Keempat, "metode pelaksanaan program pelatihan berpotensi fiktif, tidak efektif, dan merugikan keuangan negara."

Saya heran, mengapa baru sekarang, setelah 3 gelombang berjalan, KPK ambil tindakan?

Padahal 4 poin yang disampaikan KPK itu sudah masyarakat bicarakan jauh-jauh hari, sebelum transfer dana gelombang pertama.

Apakah KPK berpura-pura baru membuka mata? Atau KPK memang sudah jadi kura-kura?

Kura-kura maksudnya apakah KPK era baru --kepemimpinan baru dan pembatasan-pembatasan baru di masa UU KPK hasil revisi-- ini memang sudah selamban ini kerjanya?

Soal apa sebab menjad lamban, saya tidak tahu. Apakah karena para pimpinan KPK kini kurang kapasitas? Atau karena model kerja KPK dalam batasan UU hasil revisi membuat lembaga ini lebih lambat dalam berpikir dan bertindak?

Atau apakah mungkin sebabnya seperti prasangka dan kecemasan publik, yaitu relasi individu-individu KPK dengan kelompok-kelompok kepentingan?

Saya tidak akan menduga-duga. Yang jelas, jika soal ini ditanyakan kepada anak-anak STM, sangat mungkin mereka menjawab, "Kami bilang juga apa, Om. Makanya dulu kami ngotot tolak revisi UU KPK."

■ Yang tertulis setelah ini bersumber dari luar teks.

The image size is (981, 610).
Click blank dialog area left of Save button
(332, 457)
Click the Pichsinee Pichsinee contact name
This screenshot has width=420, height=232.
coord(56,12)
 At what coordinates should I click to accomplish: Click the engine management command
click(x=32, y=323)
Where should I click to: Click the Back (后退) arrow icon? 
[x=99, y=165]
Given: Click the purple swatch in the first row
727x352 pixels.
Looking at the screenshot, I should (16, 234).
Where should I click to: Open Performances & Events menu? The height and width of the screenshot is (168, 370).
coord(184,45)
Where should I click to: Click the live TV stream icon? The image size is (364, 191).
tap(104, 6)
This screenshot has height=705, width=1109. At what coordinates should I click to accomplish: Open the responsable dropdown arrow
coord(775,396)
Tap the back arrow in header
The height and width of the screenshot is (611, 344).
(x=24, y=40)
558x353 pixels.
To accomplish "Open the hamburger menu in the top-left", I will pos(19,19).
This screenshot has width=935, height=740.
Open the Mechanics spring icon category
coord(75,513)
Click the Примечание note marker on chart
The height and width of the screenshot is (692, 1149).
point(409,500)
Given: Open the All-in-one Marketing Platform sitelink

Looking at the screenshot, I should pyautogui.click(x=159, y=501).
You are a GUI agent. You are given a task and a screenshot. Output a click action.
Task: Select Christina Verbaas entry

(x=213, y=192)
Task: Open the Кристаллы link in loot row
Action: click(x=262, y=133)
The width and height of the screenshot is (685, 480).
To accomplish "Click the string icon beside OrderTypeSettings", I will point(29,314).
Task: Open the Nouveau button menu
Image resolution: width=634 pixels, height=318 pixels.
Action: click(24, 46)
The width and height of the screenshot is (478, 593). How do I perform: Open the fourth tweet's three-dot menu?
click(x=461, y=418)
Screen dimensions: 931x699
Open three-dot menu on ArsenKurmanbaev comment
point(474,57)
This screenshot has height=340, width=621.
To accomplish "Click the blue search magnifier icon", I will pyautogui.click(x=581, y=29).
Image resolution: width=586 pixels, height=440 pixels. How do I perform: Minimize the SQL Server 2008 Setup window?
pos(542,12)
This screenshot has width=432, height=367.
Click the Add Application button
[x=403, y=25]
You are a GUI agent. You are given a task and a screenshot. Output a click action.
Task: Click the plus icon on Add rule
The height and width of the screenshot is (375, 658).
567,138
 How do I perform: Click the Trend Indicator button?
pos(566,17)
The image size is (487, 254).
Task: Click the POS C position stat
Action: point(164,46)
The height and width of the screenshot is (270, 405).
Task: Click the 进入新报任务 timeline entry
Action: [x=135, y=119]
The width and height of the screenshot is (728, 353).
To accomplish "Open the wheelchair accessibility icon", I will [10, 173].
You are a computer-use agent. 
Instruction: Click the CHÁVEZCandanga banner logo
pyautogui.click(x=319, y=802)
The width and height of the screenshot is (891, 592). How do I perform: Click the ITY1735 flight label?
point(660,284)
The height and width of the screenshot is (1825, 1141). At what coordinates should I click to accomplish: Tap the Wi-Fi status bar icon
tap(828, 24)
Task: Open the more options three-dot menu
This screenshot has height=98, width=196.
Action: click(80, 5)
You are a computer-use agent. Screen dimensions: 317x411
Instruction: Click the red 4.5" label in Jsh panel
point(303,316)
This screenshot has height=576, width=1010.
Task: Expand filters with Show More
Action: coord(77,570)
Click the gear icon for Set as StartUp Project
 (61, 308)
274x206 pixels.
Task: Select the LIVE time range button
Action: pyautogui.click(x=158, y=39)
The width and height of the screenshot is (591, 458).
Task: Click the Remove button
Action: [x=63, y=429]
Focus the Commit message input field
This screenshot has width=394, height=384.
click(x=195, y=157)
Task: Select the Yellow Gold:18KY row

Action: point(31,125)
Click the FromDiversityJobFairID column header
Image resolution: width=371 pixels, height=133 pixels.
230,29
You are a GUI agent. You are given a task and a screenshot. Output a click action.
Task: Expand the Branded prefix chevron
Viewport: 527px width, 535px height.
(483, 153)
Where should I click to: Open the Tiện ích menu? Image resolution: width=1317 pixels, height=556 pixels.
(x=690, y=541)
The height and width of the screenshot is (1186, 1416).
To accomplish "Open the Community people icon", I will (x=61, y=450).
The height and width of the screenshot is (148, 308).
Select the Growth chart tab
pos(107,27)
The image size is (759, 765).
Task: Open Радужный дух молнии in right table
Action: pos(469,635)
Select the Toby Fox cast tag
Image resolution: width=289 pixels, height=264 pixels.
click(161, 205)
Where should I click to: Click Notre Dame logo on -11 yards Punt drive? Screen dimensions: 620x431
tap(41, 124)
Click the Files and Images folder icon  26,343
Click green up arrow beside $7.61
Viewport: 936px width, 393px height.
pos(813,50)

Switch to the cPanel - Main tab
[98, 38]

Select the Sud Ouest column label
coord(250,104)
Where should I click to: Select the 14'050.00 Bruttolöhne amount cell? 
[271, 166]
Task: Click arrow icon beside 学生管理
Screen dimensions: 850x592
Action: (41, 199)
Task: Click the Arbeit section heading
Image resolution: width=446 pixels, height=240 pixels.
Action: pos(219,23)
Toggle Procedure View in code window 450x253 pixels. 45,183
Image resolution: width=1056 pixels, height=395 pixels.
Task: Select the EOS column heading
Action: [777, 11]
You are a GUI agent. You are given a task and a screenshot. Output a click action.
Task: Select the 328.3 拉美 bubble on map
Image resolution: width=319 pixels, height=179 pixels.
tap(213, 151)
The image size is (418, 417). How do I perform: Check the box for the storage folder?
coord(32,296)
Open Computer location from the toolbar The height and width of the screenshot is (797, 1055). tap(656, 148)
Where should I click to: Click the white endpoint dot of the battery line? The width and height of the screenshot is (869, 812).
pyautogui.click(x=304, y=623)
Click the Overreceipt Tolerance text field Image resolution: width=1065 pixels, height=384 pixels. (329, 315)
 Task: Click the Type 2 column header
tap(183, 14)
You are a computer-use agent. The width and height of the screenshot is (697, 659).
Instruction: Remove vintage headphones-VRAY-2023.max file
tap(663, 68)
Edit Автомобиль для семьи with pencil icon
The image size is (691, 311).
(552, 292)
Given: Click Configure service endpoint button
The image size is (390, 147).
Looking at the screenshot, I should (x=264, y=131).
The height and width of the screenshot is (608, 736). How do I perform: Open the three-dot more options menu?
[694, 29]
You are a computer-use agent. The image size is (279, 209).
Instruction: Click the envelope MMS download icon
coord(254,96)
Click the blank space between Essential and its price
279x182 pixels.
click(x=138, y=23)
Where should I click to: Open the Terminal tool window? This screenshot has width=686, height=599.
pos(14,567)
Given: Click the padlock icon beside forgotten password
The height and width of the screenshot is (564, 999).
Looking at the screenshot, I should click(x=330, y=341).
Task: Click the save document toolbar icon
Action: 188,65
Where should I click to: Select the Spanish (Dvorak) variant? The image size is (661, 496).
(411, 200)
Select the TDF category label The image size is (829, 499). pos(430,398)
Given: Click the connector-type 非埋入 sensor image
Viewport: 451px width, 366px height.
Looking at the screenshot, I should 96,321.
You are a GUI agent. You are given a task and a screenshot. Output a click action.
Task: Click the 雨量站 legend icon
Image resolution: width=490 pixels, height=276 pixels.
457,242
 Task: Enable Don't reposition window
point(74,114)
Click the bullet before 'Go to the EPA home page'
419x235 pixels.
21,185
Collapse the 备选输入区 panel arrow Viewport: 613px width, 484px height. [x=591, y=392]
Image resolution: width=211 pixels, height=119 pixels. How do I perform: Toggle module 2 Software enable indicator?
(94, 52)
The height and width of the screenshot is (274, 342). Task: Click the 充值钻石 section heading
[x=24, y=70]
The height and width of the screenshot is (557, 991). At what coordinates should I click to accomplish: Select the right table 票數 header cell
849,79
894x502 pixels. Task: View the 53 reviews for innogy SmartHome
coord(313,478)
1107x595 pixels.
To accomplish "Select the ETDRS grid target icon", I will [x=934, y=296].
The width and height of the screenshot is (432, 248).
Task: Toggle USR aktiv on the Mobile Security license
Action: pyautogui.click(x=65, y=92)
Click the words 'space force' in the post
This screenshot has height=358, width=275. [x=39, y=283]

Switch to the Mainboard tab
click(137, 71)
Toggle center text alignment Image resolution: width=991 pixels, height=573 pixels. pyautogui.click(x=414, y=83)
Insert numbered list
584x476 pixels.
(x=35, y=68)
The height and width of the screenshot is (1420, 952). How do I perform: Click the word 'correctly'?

Seperti saya katakan di atas, poin-poin indikatif problem dalam penyelenggaraan Kartu Prakerja yang disampaikan KPK itu sudah dibicarakan masyarakat jauh-jauh hari. Saya menulis 6 artikel di Kompasiana selama April-Mei yang membahas kekurangan-kekurangan program ini di tataran praktik. Lihat misalnya artikel "Ketika Sri Mulyani Ngotot Kartu Prakerja Subsidi Startup Kursus Online".

Dalam artikel-artikel tersebut, saya memang tidak secara khusus dan tersurat menyoroti dugaan korupsi.

Ketika menulis artikel "Belva Mundur, Tidak Selesaikan Masalah Kartu Prakerja", saya tidak menyangka penetapan mitra pelaksana (platform digital) Kartu Prakerja tanpa melalui pelelangan.

Itu sebabnya saat itu saya bukan menulis soal problem korupsi melainkan aspek etik. Pelibatan perusahaan milik staf khusus presiden dalam pelelangan jasa kursus digital Kartu Prakerja tidak etis sebab membuka peluang kecurangan akibat konflik kepentingan.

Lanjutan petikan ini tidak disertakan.